Fattori di Successo

Il Porto di Trieste, hub internazionale di snodo per gli interscambi con il Centro ed Est Europa, è pronto a cogliere le opportunità di crescita e sviluppo economico con:

  • uno speciale regime di zone franche
  • fondali naturali con una profondità di 18 metri
  • eccellente accessibilità nautica
  • ottimi raccordi ferroviari e stradali
  • collegamenti oceanici regolari con Cina, India, Estremo Oriente effettuati dalle principali Compagnie di Navigazione mondiali
  • servizi portuali efficienti e sostenibili (pilotaggio, ancoraggio, cargo handling)

Vantaggio competitivo nel servire i mercati dell’Europa Centro-Orientale. Via Trieste si risparmiano:

  • più di 2.200 miglia
  • più di 4 giorni di navigazione (velocità media 20 nodi)

Suez – Trieste

  • distanza 1.300 miglia
  • meno di 3 giorni di navigazione (velocità media 20 nodi)

Suez – Porti del Nord Europa

  • distanza 3.500 miglia
  • più di 7 giorni di navigazione (velocità media 20 nodi)

CORRIDOIO ADRIATICO-BALTICO
La Commissione Europea ha inserito il progetto per la realizzazione di un corridoio che colleghi la zona adriatica con quella baltica all’interno delle priorità strategiche dell’intera Unione Europea.

Il Corridoio Adriatico-Baltico attraverserà 19 regioni in 5 Paesi membri (Polonia, Repubblica Ceca, Slovacchia, Austria e Italia) e connetterà più di 40 milioni di abitanti in Europa collegando i due porti di Danzica e Gdynia, terminali Nord del Corridoio, allo scalo di Trieste, innescando così nuove crescite economiche in tutto il territorio attraversato dalla direttrice.

Il Corridoio Adriatico-Baltico è un progetto chiave per il rilancio dei traffici tra i porti del Baltico e quelli dell’Adriatico perché agevolerà lo smistamento delle merci in arrivo dalla Cina attraverso il Canale di Suez verso tutto il Centro Europa. Per Trieste, terminal logistico privilegiato, rappresenterà un’opportunità di grande crescita grazie ad una lunga e importante via di comunicazione che collegherà Trieste con il Nord Europa.

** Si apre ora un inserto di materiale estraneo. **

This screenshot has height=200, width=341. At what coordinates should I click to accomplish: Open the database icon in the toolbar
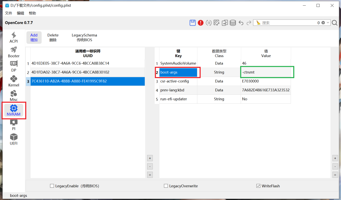click(233, 23)

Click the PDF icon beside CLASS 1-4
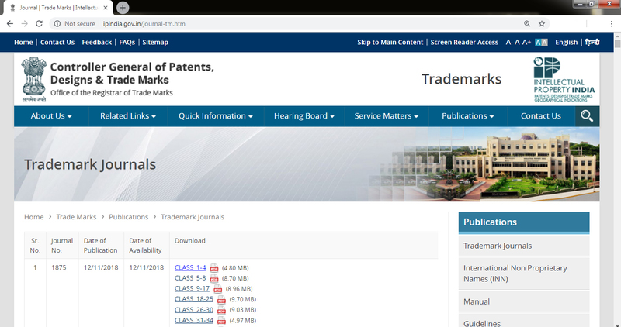point(214,268)
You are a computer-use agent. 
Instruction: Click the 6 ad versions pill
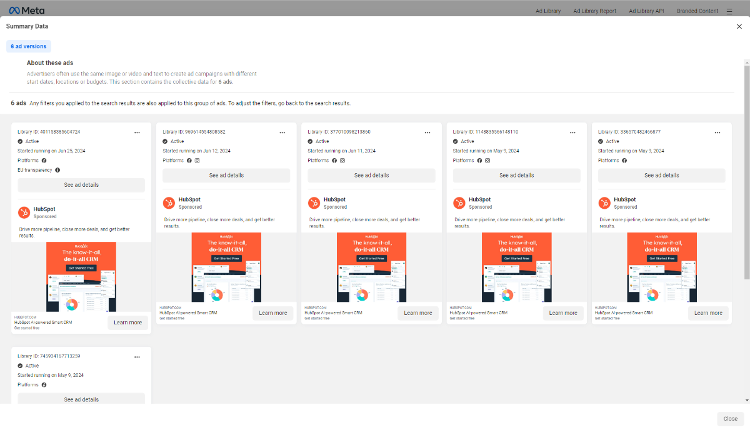(x=28, y=46)

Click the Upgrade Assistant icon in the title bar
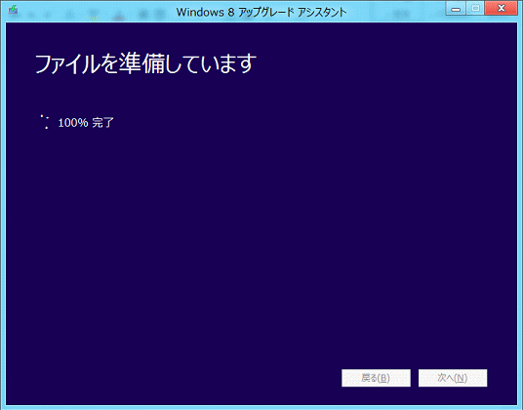(13, 10)
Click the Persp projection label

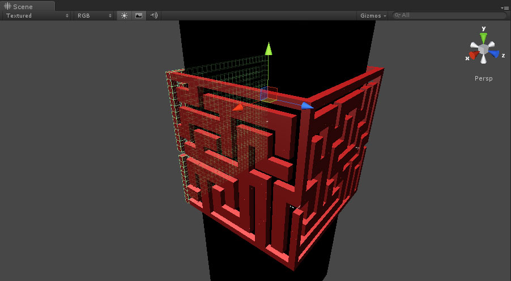tap(483, 78)
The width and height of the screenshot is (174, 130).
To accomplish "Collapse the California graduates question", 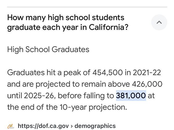I will coord(159,22).
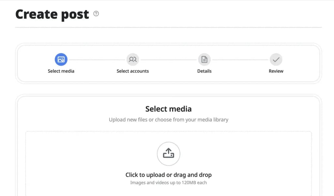Click the 'Select media' section heading
334x196 pixels.
pos(168,109)
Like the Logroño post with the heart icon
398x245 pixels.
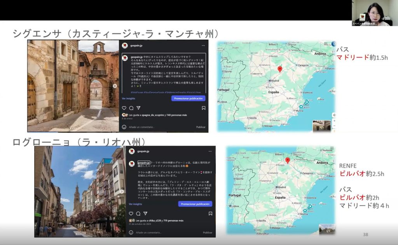tap(131, 214)
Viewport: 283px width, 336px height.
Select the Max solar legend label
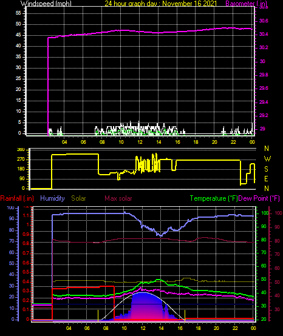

Una parte della merce trasportata potrà essere lavorata durante il transito avviandosi così un flusso “pilotato” di materiale a cui assicurare un substrato di aziende che possano provvedere alla trasformazione delle stesse. La Regione Friuli Venezia Giulia, di cui Trieste è capoluogo, è oggi una delle poche aree dell’Unione Europea ad essere interessate da due grandi direttrici ferroviarie europee.

CORRIDOIO MEDITERRANEO
Il Corridoio Mediterraneo è un progetto per il trasporto ferroviario di merci che si snoda, per circa 3000 Km, attraverso cinque paesi dell’Unione Europea: Spagna, Francia, Italia, Slovenia e Ungheria.

In particolare il Corridoio ha origine dal sud della Spagna, percorre il sud della Francia e attraversa l’Italia lungo il tracciato ad alta velocità ed a alta capacità (AV/AC) Torino – Trieste per poi sfociare in Slovenia e proseguire verso l’Ungheria attestandosi al confine con l’Ucraina. Il tracciato è il risultato del prolungamento a sud del progetto prioritario europeo 6 (asse ferroviario Lione – frontiera Ucraina).

Questa nuova linea (AV/AC) permetterà all’Italia di accedere alla Francia ed alla Slovenia e nel tracciato italiano sarà raccordata con altri corridoi Europei. In particolare consentirà di raccordare Trieste con il Corridoio Adriatico – Baltico.